• _PROBLEM TO SOLVE_
Starting with the line that contains "The width and height of the screenshot is (364, 211).", give again exactly and only each line through the end of the records; include the last line and exclude pictures.
● ● ● ● ● ● ●
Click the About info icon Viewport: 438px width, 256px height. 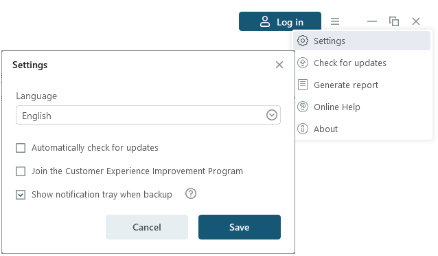coord(303,129)
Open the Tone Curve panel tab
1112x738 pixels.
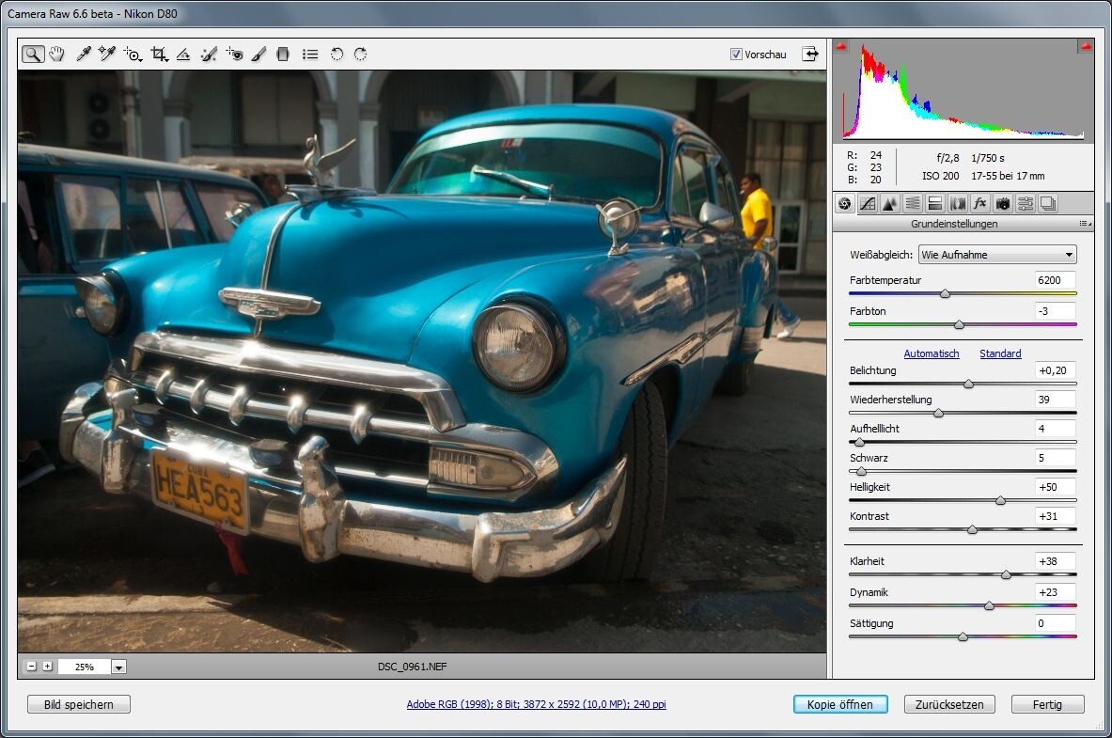[868, 203]
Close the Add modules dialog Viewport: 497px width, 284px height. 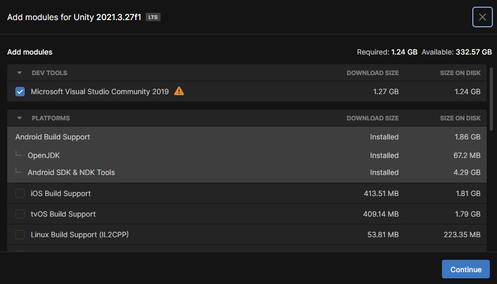pos(482,17)
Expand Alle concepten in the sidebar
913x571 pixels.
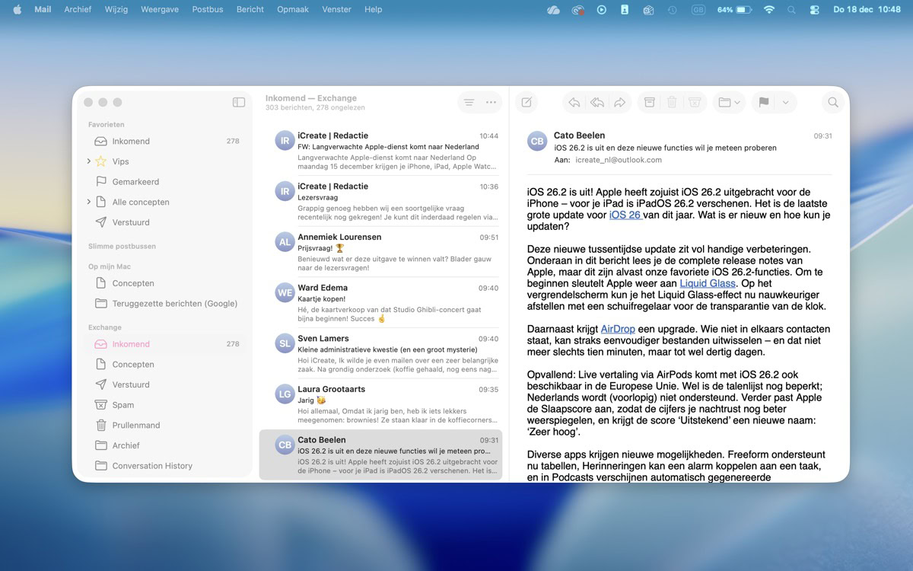coord(89,202)
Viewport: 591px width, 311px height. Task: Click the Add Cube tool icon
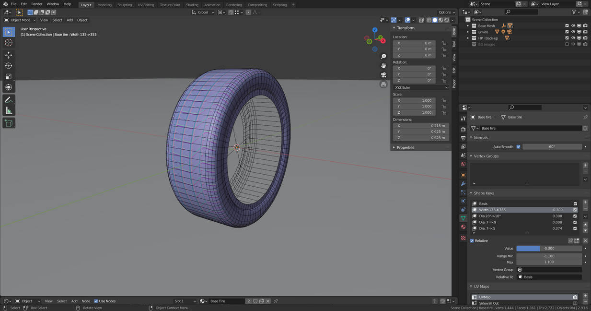pos(9,123)
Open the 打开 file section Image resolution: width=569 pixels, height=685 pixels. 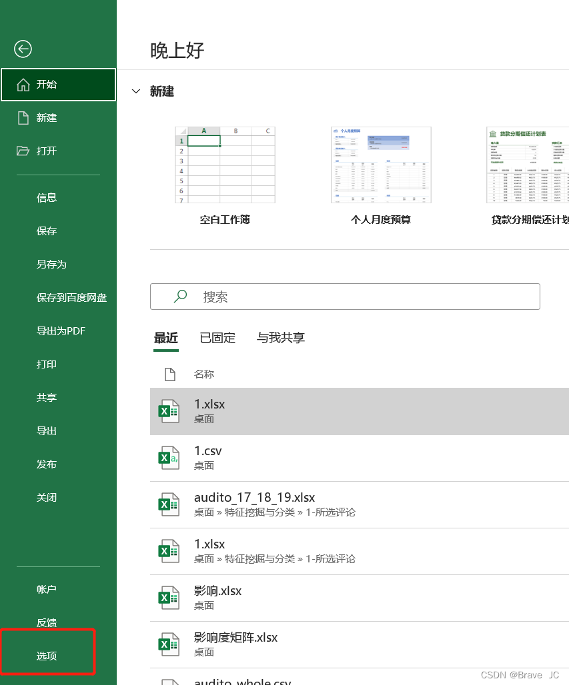tap(47, 151)
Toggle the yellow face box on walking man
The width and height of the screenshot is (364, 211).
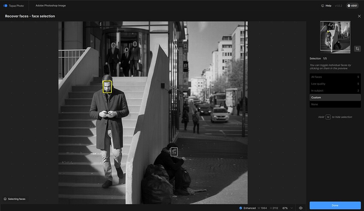(107, 87)
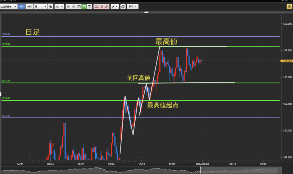Image resolution: width=293 pixels, height=174 pixels.
Task: Switch price display to BID
Action: [22, 7]
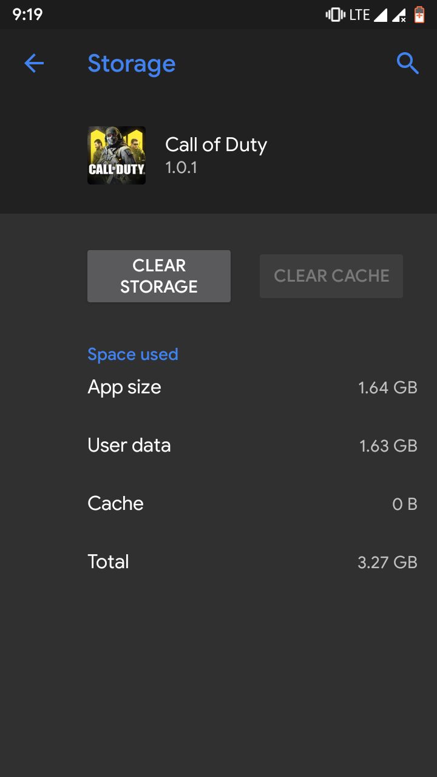Screen dimensions: 437x777
Task: Tap the Call of Duty app name
Action: pyautogui.click(x=216, y=145)
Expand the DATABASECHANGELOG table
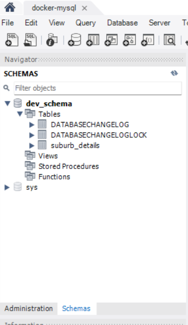Image resolution: width=188 pixels, height=325 pixels. (x=31, y=125)
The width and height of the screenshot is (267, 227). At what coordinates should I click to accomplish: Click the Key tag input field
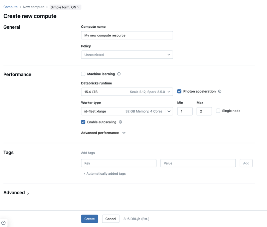pyautogui.click(x=118, y=163)
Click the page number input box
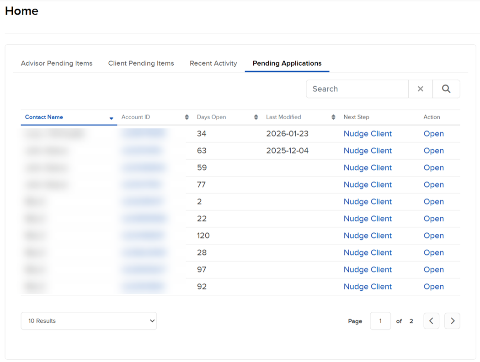Viewport: 480px width, 362px height. pyautogui.click(x=380, y=321)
● ● ● ● ● ● ●
• _TASK OUTPUT_
The width and height of the screenshot is (364, 211).
(107, 87)
Image resolution: width=293 pixels, height=174 pixels.
Task: Switch price display to BID
Action: [22, 7]
Screen dimensions: 437x777
Task: Tap the Call of Duty app name
Action: pyautogui.click(x=216, y=145)
Expand the DATABASECHANGELOG table
Image resolution: width=188 pixels, height=325 pixels. (x=31, y=125)
The width and height of the screenshot is (267, 227). At what coordinates should I click to accomplish: Click the Key tag input field
pyautogui.click(x=118, y=163)
Click the page number input box
Viewport: 480px width, 362px height. pyautogui.click(x=380, y=321)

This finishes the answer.